Description of the task: From the top of the records below down to the line containing "Robotstøvsuger (36, 196)", reproduce every line exactly.

Stored records:
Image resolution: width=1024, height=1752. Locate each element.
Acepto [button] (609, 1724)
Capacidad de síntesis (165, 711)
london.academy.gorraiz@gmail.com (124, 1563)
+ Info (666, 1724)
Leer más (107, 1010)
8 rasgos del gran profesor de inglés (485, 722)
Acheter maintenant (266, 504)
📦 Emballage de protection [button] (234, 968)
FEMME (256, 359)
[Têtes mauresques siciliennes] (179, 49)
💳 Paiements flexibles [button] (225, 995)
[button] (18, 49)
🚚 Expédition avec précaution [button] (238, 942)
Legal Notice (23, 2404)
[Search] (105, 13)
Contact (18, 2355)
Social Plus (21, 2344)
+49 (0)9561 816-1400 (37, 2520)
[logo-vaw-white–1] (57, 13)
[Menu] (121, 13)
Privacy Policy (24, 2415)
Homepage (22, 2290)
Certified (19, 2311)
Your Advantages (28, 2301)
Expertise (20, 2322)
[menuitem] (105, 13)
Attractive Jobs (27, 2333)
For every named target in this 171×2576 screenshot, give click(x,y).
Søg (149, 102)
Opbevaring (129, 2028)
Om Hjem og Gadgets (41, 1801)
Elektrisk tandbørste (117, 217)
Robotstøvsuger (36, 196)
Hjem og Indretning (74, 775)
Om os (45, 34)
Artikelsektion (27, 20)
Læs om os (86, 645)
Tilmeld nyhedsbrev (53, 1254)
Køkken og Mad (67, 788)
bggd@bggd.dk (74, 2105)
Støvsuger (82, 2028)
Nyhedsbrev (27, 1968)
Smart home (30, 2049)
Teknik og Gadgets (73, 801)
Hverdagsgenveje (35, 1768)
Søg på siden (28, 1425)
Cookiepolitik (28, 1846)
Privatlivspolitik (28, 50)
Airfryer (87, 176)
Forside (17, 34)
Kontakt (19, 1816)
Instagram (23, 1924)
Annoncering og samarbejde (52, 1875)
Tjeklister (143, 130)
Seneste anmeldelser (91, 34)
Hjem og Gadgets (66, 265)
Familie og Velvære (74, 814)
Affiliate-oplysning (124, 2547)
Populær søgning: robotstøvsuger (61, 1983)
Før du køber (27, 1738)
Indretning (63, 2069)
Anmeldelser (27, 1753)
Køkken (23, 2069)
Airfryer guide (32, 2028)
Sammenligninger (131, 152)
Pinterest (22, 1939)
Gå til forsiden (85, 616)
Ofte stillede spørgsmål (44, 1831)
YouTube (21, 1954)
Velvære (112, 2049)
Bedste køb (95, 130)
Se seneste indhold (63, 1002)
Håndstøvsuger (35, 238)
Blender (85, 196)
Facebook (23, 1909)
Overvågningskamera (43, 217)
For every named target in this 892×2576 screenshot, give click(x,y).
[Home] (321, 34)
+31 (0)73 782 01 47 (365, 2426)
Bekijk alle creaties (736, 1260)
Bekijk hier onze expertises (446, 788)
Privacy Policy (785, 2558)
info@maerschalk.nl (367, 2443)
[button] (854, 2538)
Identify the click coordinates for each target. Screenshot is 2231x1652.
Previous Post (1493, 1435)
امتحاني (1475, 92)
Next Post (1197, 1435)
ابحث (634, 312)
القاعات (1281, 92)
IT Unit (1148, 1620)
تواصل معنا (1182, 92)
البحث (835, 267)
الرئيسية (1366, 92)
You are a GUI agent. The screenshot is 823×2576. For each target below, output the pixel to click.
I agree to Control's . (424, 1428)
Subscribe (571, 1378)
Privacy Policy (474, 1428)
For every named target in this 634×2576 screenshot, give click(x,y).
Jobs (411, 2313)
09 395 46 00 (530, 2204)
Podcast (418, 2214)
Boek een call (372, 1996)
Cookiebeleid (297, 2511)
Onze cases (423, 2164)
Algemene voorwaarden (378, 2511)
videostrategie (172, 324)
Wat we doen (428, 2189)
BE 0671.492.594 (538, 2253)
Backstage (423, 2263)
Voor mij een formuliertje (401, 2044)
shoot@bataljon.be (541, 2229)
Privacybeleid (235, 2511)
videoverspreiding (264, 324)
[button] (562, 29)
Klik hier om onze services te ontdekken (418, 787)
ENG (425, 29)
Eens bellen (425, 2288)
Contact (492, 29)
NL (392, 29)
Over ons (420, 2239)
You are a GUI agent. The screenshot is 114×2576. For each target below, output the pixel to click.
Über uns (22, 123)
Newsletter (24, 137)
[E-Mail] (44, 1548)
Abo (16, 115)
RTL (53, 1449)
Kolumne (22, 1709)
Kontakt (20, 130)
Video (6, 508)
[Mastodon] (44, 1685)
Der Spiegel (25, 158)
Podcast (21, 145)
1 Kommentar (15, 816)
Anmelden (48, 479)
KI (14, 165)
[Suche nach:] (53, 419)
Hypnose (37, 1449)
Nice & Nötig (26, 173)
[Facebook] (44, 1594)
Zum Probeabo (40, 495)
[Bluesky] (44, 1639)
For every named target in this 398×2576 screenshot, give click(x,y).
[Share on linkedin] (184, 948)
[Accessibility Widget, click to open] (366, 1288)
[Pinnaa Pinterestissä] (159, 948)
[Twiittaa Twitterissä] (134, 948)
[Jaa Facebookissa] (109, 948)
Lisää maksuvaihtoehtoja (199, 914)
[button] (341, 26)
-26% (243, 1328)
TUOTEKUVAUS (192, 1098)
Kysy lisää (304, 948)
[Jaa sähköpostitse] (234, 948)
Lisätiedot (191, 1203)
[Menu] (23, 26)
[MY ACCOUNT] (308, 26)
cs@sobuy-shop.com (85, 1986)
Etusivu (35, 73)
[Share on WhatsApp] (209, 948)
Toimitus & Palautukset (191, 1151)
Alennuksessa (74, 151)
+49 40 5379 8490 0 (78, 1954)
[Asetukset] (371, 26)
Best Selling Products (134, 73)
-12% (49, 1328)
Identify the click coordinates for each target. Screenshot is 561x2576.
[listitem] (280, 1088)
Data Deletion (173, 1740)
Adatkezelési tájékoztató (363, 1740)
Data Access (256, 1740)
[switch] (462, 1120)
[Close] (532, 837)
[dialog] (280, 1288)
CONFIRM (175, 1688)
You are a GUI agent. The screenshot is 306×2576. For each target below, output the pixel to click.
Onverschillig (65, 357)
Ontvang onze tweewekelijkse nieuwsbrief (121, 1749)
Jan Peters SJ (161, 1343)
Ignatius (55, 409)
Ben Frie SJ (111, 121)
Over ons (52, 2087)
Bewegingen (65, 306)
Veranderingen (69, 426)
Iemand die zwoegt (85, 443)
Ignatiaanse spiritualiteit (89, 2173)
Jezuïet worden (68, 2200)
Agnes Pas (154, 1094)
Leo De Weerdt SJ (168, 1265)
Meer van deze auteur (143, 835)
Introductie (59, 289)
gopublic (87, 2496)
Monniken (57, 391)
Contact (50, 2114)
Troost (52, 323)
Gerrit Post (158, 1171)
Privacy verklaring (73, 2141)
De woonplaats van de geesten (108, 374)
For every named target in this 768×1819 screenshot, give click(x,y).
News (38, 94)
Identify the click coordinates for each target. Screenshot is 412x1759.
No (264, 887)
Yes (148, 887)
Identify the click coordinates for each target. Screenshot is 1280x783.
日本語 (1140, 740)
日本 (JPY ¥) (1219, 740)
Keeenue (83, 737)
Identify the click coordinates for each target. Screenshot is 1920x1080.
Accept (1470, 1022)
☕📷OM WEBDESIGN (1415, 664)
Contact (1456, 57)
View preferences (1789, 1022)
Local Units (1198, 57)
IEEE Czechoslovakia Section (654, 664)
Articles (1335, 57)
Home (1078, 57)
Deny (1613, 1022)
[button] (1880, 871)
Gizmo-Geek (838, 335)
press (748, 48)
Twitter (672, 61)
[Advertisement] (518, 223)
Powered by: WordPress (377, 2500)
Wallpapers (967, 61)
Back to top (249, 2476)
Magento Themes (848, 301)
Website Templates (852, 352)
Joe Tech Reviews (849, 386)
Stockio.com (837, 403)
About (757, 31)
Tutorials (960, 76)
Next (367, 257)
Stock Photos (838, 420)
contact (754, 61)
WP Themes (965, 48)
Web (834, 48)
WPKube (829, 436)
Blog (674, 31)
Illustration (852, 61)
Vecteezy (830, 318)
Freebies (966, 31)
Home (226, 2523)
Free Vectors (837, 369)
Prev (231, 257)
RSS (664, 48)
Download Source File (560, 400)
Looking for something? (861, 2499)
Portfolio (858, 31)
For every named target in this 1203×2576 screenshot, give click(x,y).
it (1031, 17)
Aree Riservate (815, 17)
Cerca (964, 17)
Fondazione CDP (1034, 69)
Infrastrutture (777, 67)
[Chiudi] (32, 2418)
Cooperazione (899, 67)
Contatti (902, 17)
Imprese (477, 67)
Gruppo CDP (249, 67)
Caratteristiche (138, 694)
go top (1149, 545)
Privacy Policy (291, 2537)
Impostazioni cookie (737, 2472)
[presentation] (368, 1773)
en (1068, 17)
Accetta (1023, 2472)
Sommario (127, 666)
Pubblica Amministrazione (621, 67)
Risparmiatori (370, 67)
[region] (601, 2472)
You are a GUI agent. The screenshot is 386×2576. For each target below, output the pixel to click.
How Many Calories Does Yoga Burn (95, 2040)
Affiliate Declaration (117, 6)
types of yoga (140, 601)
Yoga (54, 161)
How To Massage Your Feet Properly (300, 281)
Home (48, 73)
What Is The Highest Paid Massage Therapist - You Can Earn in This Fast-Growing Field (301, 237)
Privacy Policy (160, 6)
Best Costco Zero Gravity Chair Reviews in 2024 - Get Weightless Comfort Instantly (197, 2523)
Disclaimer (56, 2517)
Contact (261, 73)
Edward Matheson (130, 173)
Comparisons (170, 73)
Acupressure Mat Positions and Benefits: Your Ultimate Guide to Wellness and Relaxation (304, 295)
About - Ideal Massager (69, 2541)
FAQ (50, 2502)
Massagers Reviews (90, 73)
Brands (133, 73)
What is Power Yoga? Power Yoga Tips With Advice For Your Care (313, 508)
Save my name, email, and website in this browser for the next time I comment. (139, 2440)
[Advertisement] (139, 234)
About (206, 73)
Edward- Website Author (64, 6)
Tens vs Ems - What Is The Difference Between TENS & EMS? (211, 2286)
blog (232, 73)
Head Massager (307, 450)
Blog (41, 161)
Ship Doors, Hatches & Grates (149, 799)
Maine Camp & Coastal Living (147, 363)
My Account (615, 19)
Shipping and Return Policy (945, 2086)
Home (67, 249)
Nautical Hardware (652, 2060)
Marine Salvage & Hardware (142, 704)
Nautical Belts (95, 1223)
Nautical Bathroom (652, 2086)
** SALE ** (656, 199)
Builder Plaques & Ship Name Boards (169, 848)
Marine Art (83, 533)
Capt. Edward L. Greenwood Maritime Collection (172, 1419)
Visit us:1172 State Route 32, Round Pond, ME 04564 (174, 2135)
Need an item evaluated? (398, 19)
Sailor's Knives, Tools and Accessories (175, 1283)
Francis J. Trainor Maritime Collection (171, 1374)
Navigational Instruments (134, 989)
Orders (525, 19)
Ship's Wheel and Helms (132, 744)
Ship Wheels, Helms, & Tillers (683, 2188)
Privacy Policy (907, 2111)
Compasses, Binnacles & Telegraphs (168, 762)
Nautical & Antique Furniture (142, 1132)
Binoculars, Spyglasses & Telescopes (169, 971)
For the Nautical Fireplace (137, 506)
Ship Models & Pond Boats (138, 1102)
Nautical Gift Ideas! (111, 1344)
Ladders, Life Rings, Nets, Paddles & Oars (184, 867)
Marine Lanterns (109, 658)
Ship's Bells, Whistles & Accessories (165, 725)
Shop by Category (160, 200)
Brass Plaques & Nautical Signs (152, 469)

Response area:
Image resolution: width=1024, height=1752. Locate each element.
Acepto [button] (609, 1724)
Capacidad de síntesis (165, 711)
london.academy.gorraiz@gmail.com (124, 1563)
+ Info (666, 1724)
Leer más (107, 1010)
8 rasgos del gran profesor de inglés (485, 722)
Acheter maintenant (266, 504)
📦 Emballage de protection [button] (234, 968)
FEMME (256, 359)
[Têtes mauresques siciliennes] (179, 49)
💳 Paiements flexibles [button] (225, 995)
[button] (18, 49)
🚚 Expédition avec précaution [button] (238, 942)
Legal Notice (23, 2404)
[Search] (105, 13)
Contact (18, 2355)
Social Plus (21, 2344)
+49 (0)9561 816-1400 (37, 2520)
[logo-vaw-white–1] (57, 13)
[Menu] (121, 13)
Privacy Policy (24, 2415)
Homepage (22, 2290)
Certified (19, 2311)
Your Advantages (28, 2301)
Expertise (20, 2322)
[menuitem] (105, 13)
Attractive Jobs (27, 2333)
For every named target in this 171×2576 screenshot, give click(x,y).
Søg (149, 102)
Opbevaring (129, 2028)
Om Hjem og Gadgets (41, 1801)
Elektrisk tandbørste (117, 217)
Robotstøvsuger (36, 196)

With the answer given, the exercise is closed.